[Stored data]
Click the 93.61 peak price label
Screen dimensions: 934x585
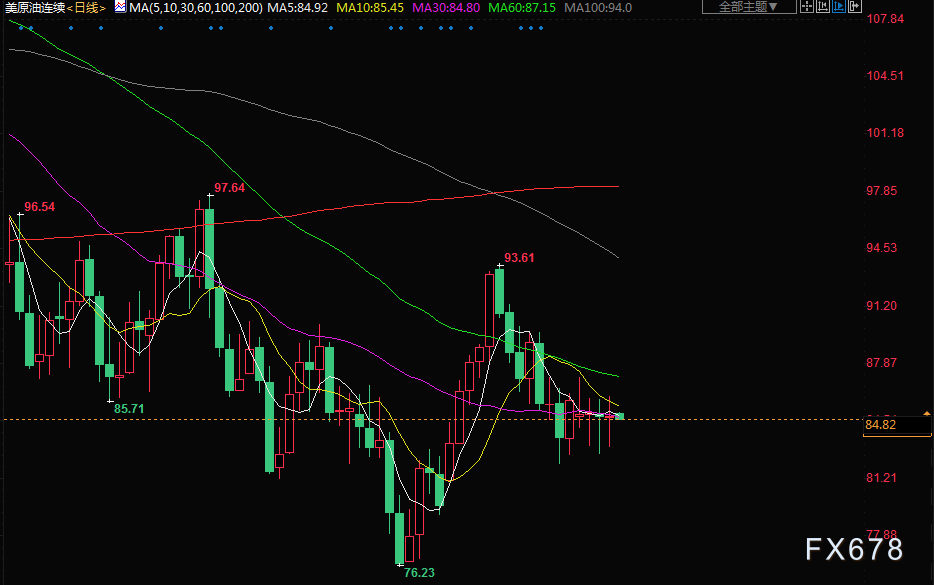[x=519, y=257]
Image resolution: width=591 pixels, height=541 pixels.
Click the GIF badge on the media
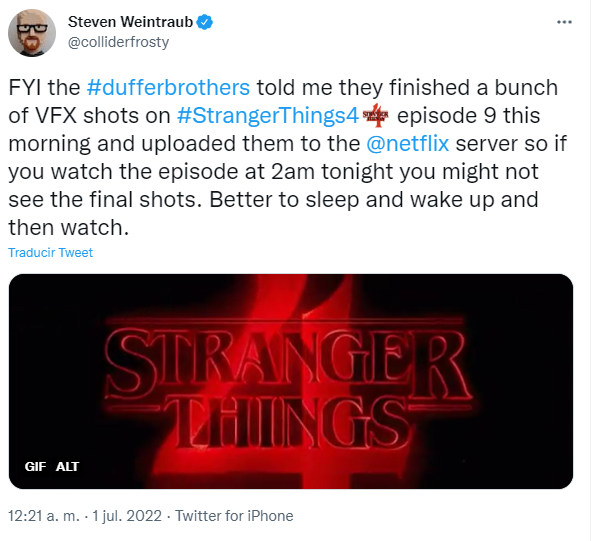tap(35, 467)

_TASK GOAL_
What is needed is an exact repeat of the records, with every picture left out.

_RESPONSE AREA_
Click the 93.61 peak price label
Screen dimensions: 934x585
[x=519, y=257]
Image resolution: width=591 pixels, height=541 pixels.
Click the GIF badge on the media
tap(35, 467)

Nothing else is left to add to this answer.